Com as novas concessões, a Eneva já prevê dois poços exploratórios em 2022. Além disso, perfurou no ano passado três poços para produzir em Azulão, projeto que ganhará dois novos poços em 2021.
Em evento com investidores no mês passado, a empresa disse que o desenvolvimento de Juruá depende do processo de venda do campo de Urucu, polo produtor da Petrobras na Amazônia, que ela disputa com a 3R Petroleum.
A saída da estatal pode agilizar a solução de um obstáculo logístico ao desenvolvimento tanto de Juruá quando das descobertas da Rosneft, a falta de acesso a mercados consumidores: as áreas estão a cerca de 800 quilômetros de Manaus, em uma região com acesso apenas por via aérea ou por um rio sinuoso, que inviabiliza o transporte por barcaças.
A conexão ao polo de Urucu, que já é ligado a Manaus por gasoduto, esbarrava na má vontade da Petrobras para parcerias.
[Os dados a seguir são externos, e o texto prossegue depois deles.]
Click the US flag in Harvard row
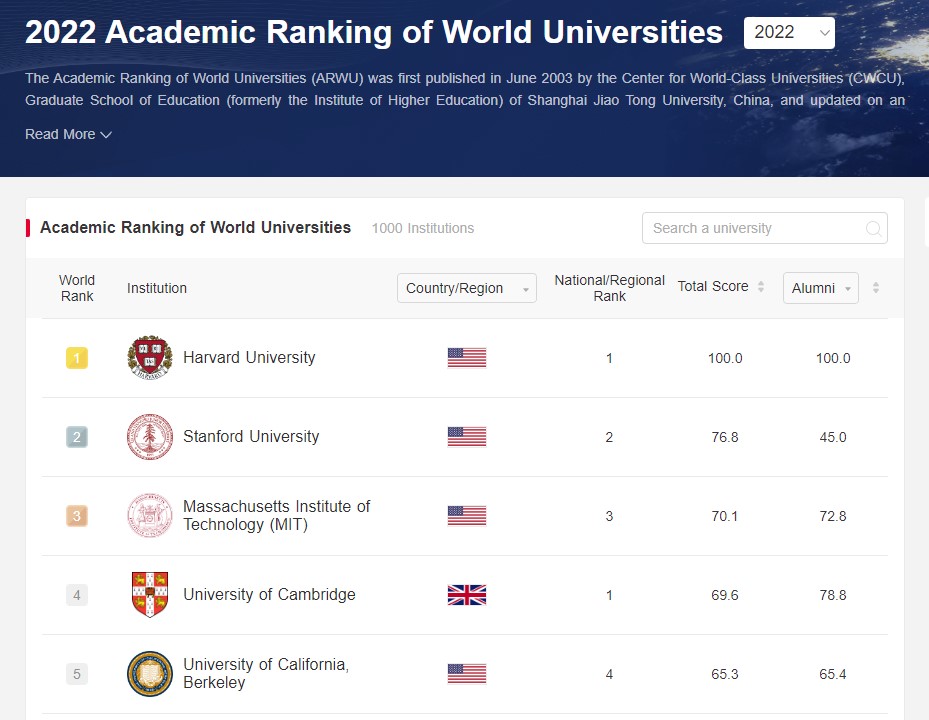coord(466,358)
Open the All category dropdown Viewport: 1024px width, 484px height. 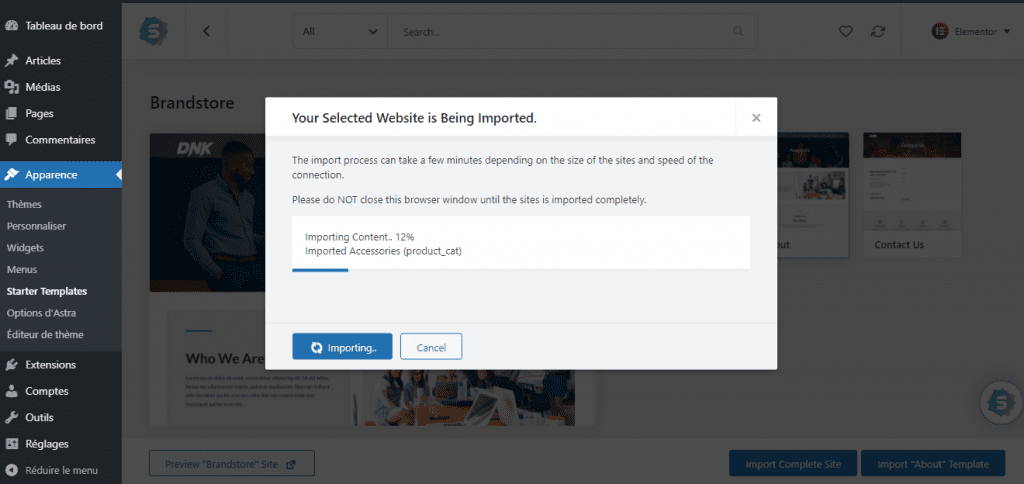point(340,31)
Já a produção em Azulão e próxima a Manaus pode ser escoada por via rodoviária conforme prevê o primeiro projeto de aproveitamento da área, que levará gás até uma térmica em Roraima.
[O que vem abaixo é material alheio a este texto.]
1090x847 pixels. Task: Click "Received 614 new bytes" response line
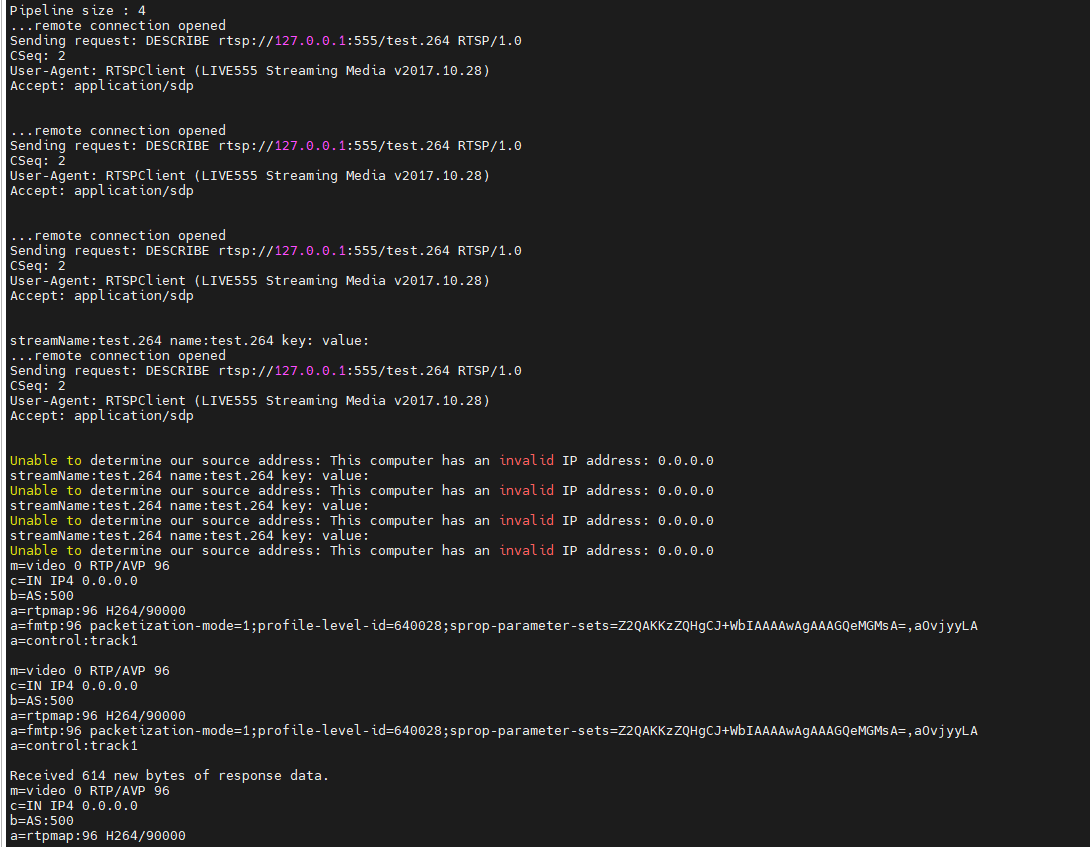point(170,776)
Para o diretor-geral interino da ANP, Raphael Moura, as novas concessões na Amazônia podem “contribuir ainda mais para o desenvolvimento econômico da região Norte”. “Além disso, novas descobertas de jazidas de gás natural podem contribuir para uma matriz energética mais limpa para a região, ainda dependente de térmicas a óleo.”
As operações de Urucu costumam ser citadas como exemplo de que a atividade petrolífera na Amazônia pode ser sustentável. O polo é uma clareira cercada de floresta, sem acesso rodoviário que favoreceria o desmatamento no entorno.
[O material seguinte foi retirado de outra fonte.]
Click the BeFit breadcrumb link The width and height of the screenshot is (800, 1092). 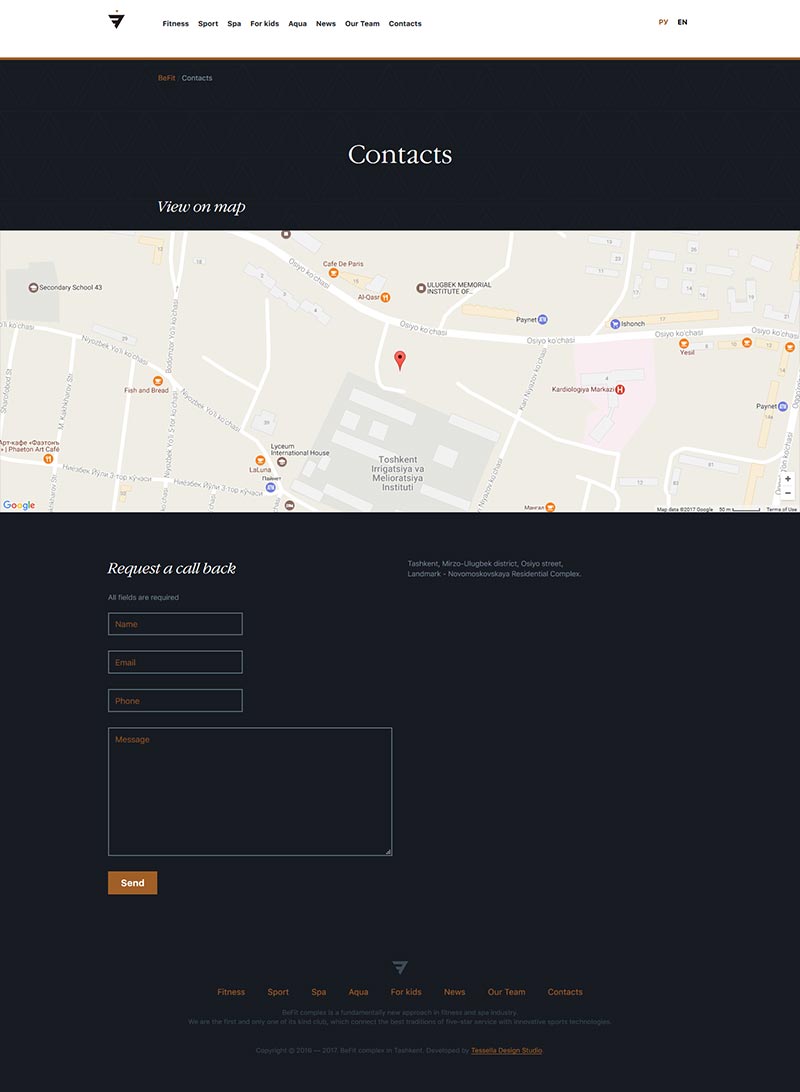(166, 78)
Estudo da ONG 350.org, porém, aponta riscos de impactos da exploração nas áreas mais próximas a Manaus em 47 comunidades indígenas e 22 unidades de conservação no entorno.
O trabalho pontua que a maioria das comunidades identificadas ainda não direito territorial reconhecido pelo estado, o que eleva a fragilidade das populações. “Além disso, boa parte desses territórios já se encontra sob grande pressão por conta da presença do agronegócio e outras atividades extrativas”, diz o documento.
Entre os riscos socioambientais, o estudo elenca o desmatamento provocado pela abertura de canteiros de obras e infraestrutura logística, a possibilidade de aumento de mazelas sociais, como uso de drogas e bebidas por migração descontrolada, a pressão sobre os serviços públicos e as possibilidades de contaminação do ambiente.
“A exploração de petróleo e gás é inaceitável em qualquer lugar, mas neste momento em que a Amazônia sofre com a alta do desmatamento, das queimadas e de agressões a Povos Indígenas, o Brasil precisa estar mais atento do que nunca à expansão dos combustíveis fósseis na maior floresta tropical do mundo”, afirma Ilan Zugman, diretor da 350.org na América Latina.
O grupo promoveu um protesto em frente ao hotel onde foi realizado o leilão.
“A floresta é tão importante que representa a vida mundialmente, e não é aceitável que projetos de petróleo e de gás tenham um valor maior do que o da vida”, diz o cacique Ninawá Huni Kui, presidente da Federação do Povo Huni Kui do Acre.
A ANP afirmou que “não oferece áreas em reservas indígenas e nem em áreas de proteção ambiental”. “Somos muito diligentes quanto a isso”, disse Moura.